Rachel Bellwoar is a recent graduate of Arcadia University and a major fan of television. Currently writing as a contributor for Flickering Myth and That’s Not Current, if she could only bring three shows to a desert island (assuming that island had solar-powered portable DVD players) they would be Veronica Mars, Shameless and Queer as Folk: UK.

Belinda Glynn is a doctoral candidate at Monash University. She is interested in how female stars operated as figures of power and negotiation in classical Hollywood and spends much too much time watching black and white movies in the name of research.

Alexandra Heller-Nicholas is a film critic on Triple R and a co-editor of Senses of Cinema. She is a winner of the 2016 Australian Film Critics Award for the Best Review of an Individual Australian Film, and an Adjunct Research Fellow at the Institute of Social Research, Swinburne University of Technology. She has written four books on the intersection of gender, genre and violence, most recently Ms. 45 (Cultographies series, Columbia University Press, 2017) and Suspiria (Devils Advocates series, Auteur, 2015).

Michelle Holden has a Bachelor of Fine Arts in Painting degree from the University of Kansas and a Master's degree in English Literature from the University of Colorado. She is currently a librarian who facilitates public programing for people interested in having conversations about movies. She lives in Kansas City with her husband and daughter.

Christian B. Long lives in Brisbane, where he works at Queensland University of Technology and is an honorary fellow at University of Queensland. He is the author of articles in Post45, Senses of Cinema, and Canadian Review of American Studies. He is the co-editor of Film and the American Presidency (Routledge) and the author of the forthcoming The Imaginary Geography of Hollywood Cinema, 1960-2000 (Intellect).

Robert Mills is a recent graduate from the University of Cambridge’s Screen Media & Culture's master’s programme where he worked on a thesis titled "The Politics of Violence in the Queer Cinema of Gregg Araki." His research interests include: the intersection of film and activism, queer theory and cinema, postcolonial cinema, and the history of European art cinema.

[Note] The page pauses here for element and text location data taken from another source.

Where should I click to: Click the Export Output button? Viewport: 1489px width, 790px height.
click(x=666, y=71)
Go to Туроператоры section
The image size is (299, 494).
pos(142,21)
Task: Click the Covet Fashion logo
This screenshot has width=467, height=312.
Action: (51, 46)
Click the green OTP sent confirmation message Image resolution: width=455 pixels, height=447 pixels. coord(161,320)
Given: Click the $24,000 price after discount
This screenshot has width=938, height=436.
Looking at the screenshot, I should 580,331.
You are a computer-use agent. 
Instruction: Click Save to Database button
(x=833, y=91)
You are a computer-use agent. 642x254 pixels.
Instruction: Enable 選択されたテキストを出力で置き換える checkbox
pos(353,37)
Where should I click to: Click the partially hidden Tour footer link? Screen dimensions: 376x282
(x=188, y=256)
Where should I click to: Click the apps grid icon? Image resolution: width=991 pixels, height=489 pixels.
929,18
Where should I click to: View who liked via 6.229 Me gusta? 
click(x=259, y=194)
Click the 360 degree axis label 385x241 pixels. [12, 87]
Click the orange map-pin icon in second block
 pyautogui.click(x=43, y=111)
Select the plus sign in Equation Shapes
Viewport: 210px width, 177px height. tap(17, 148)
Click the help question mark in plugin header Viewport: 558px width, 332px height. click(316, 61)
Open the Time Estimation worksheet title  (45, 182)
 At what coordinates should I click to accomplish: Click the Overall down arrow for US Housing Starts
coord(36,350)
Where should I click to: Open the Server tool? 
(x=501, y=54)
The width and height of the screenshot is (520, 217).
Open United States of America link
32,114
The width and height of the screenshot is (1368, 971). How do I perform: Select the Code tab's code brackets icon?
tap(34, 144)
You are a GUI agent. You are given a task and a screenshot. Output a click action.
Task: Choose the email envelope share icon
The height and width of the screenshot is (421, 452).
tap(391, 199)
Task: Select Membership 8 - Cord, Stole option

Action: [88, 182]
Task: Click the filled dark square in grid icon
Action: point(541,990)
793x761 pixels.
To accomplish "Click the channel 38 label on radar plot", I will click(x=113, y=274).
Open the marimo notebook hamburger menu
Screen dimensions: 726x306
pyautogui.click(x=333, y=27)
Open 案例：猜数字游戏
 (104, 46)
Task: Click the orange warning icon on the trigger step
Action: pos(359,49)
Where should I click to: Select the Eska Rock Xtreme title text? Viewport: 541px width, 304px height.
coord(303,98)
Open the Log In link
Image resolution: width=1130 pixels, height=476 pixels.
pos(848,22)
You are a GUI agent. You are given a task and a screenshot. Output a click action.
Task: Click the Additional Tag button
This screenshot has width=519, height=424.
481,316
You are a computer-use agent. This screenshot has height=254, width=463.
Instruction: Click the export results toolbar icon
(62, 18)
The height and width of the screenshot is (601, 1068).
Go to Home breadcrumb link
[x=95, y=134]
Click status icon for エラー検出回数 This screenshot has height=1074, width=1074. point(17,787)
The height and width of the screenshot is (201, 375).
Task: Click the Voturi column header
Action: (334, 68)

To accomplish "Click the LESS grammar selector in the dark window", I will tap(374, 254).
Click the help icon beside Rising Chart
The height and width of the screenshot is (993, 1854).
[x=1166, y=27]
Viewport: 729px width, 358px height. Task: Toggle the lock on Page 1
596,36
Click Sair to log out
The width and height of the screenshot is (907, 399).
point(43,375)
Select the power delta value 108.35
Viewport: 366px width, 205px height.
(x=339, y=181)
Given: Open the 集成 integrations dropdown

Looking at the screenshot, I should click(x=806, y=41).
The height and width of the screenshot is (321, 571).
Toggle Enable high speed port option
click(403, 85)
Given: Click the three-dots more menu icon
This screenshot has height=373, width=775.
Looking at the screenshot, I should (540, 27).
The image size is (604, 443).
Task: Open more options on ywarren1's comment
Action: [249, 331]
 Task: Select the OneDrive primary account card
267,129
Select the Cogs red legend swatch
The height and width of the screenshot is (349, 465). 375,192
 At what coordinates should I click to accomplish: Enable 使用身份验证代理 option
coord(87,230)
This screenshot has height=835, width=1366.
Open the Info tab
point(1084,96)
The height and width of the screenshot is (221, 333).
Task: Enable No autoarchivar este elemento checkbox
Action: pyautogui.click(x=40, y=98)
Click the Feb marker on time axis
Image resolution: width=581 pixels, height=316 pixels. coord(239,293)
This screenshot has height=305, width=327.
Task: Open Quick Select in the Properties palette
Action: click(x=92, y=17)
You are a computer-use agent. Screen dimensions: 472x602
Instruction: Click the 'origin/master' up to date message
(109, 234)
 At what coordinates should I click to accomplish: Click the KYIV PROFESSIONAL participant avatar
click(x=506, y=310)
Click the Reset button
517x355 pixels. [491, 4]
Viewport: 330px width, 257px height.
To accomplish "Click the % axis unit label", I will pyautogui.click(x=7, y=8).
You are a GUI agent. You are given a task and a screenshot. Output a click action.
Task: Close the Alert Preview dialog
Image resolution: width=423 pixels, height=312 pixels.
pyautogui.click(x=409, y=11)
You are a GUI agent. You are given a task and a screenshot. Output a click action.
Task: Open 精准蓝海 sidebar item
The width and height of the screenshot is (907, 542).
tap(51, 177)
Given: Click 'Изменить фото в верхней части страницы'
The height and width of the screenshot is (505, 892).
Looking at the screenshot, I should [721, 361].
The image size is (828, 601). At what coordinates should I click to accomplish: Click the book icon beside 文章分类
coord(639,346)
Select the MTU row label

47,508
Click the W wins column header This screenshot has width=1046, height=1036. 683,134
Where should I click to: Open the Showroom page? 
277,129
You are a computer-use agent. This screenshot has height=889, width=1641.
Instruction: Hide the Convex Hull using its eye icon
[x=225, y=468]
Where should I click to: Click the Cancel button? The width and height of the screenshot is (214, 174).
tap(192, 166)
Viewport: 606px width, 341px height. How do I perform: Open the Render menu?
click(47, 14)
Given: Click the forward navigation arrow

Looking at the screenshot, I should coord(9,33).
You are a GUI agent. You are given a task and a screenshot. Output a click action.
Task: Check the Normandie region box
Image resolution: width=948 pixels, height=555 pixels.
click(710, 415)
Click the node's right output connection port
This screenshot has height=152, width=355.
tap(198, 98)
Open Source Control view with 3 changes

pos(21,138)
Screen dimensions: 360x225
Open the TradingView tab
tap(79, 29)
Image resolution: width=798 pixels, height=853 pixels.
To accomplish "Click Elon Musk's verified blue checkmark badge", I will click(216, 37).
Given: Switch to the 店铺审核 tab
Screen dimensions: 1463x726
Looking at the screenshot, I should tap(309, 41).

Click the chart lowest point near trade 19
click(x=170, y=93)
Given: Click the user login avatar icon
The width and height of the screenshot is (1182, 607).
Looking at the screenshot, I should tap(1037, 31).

Whitney Monaghan is an Assistant Lecturer in Film and Screen Studies at Monash University. Her background is in screen, media and cultural studies and her research examines the representation of gender, queer and youth identities, digital culture, and new forms of screen media. She is the author of Queer Girls, Temporality and Screen Media: Not 'Just a Phase'(Palgrave, 2016).

Ruth Richards is a freelance critic based in Melbourne, contributing to www.ReelGood.com.au and Ramona Magazine for Girls. In 2014 she completed a Bachelor of Media and Communication (Honours) at RMIT, writing on animation and the uncanny. She is currently a PhD candidate at RMIT, where her research is focused on animation theory and feminist philosophy.

David Verdeure is an audiovisual producer and director of commercials and corporate videos. He is also a film scholar teaching film analysis and film criticism, and runs the website www.filmscalpel.com which curates and produces audiovisual essays.

Kate Warren researches and teaches in Art History at Monash University, where she recently received her PhD. Her current research focuses on cross-overs within contemporary film, video, moving image and photographic practices. She was previously a curator at the Australian Centre for the Moving Image, Melbourne, and she writes regularly about contemporary art and cinema, including in publications such as Discipline, Persona Studies, Australian and New Zealand Journal of Art, Metro and Le Magazine (Jeu de Paume, Paris).